Paragraph Breaks in Plain Text Fields

The vast majority of text fields we create on our forms hold plain text. Downstream systems that receive data from our forms handle plain text much more easily than they deal with rich text expressed in XHTML.

Obviously this is a bit of a compromise, since plain text is much less expressive than rich text. However, one area where we can express some richness in our plain text is by handling paragraph breaks — specifically by differentiating them from line breaks. This means that paragraph properties on your field such as space before/after and indents can be applied to paragraphs within your plain text. The main difficulty is how to differentiate a paragraph break from a line break in plain text and what keystrokes are used to enter the two kinds of breaks.

Keystrokes

Most authoring systems have keystrokes to differentiate a line break from a paragraph break. The prevalent convention is that pressing “return” adds a paragraph break, and pressing “shift return” adds a line break. However that convention seems to be enforced only when the text storage format is a rich format. E.g. it works this way in Microsoft Word, but it doesn’t work this way in notepad. Similarly in our forms. When entering boilerplate text in Designer or when entering data in a rich text field we follow this keystroke convention. Entering “return” generates a <p/> element, and entering “shift return” generates a <br/> element. However, when entering data in a plain text field there is no difference between return and shift-return. Both keystrokes generate a linefeed — which is interpreted as a line break.

Characters

You might assume that in plain text we could simply use the linefeed (U+000A) and the carriage return (U+000D) to differentiate between a line break and a paragraph break. However, it is not so easy. We store our data in XML, and the Unicode standard for XML does not support differentiating these characters. XML line end processing dictates that conforming parsers must convert each U+000A, U+000D sequence to U+000A, and also instances of U+000D not preceded by U+000A to U+000A.
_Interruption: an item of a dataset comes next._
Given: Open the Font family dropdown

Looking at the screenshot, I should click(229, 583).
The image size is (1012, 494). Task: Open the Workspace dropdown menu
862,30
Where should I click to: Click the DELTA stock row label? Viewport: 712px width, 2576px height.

As of Reader 9, we have a solution by using Unicode characters U+2028 (line break) and U+2029 (paragraph break). When these characters are found in our data, they will correctly generate the desired line/paragraph breaking behaviours.
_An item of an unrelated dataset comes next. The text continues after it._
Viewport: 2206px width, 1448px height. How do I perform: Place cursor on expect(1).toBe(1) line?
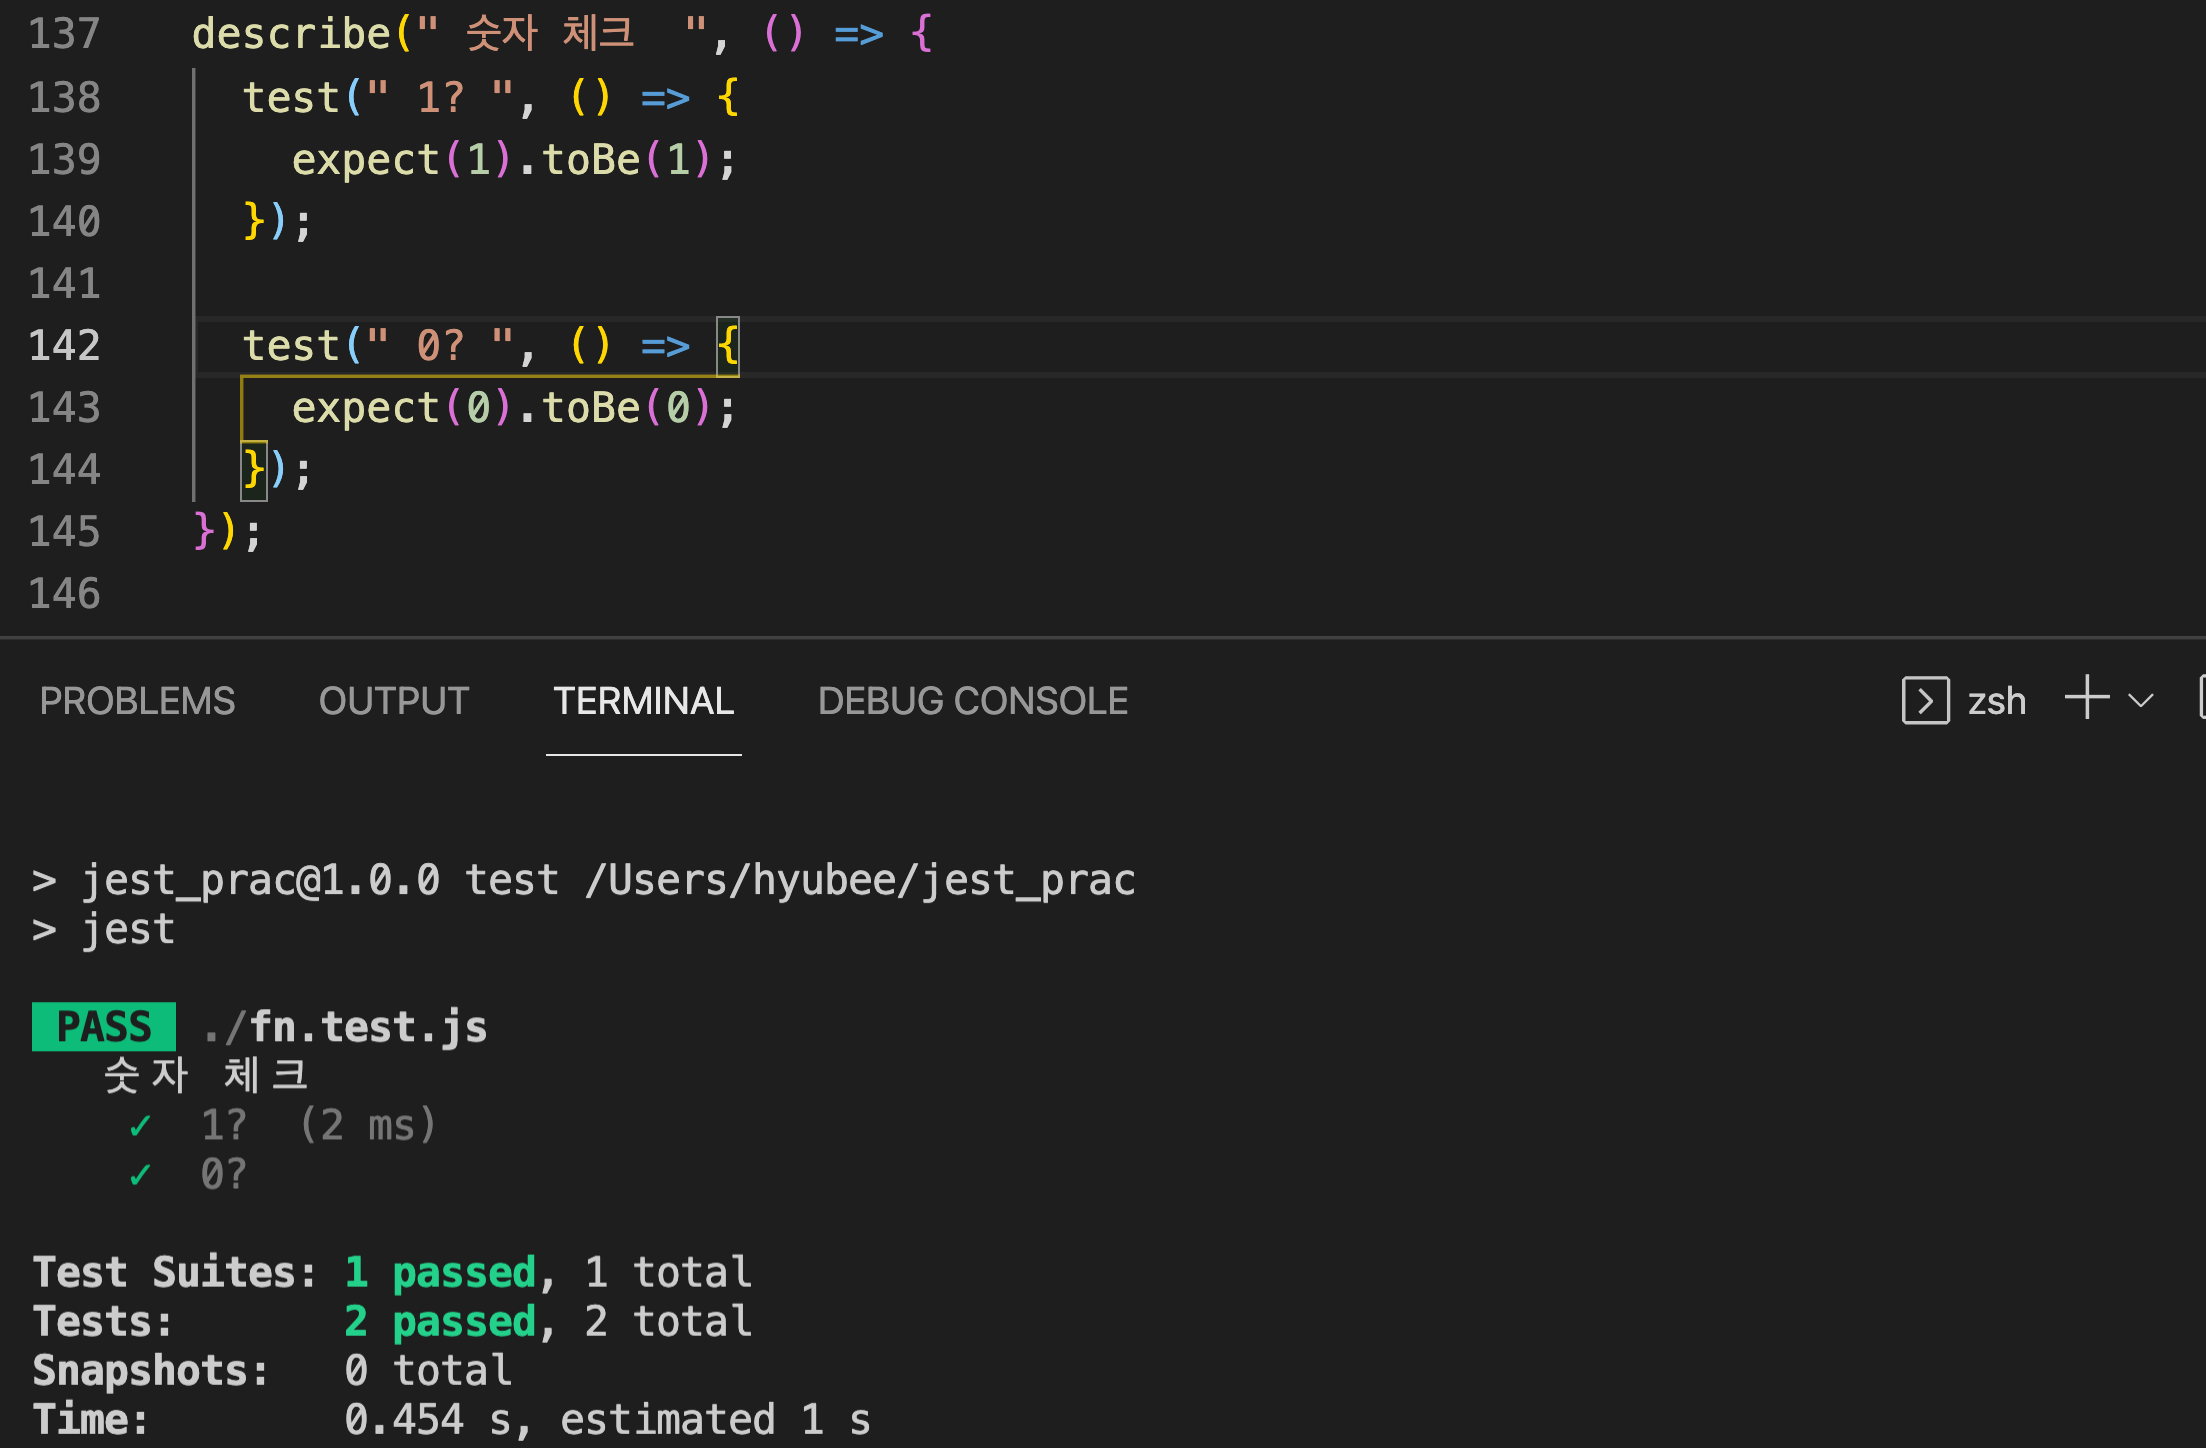coord(514,160)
The problem now is one of generating these characters from keystrokes. We can’t just change the default behaviour of Reader to start inserting a U+2029 character from a carriage return. Legacy systems would be surprised to find Unicode characters outside the 8-bit range in their plain text.

However, the form author can explicitly add this behaviour. The trick is to add a simple change event script to your multi-line plain text field:

testDataEntry.#subform[0].plainTextField[0]::change – (JavaScript)

// Modify carriage returns so that they insert Unicode characters
if (xfa.event.change == ‘\u000A’)
{
    if (xfa.event.shift)
        xfa.event.change = ‘\u2028′;  // line break
    else
        xfa.event.change = ‘\u2029′;  // paragraph break
}

As you can see in the sample form, entering text into these fields will now generate the desired paragraph breaks in your plain text.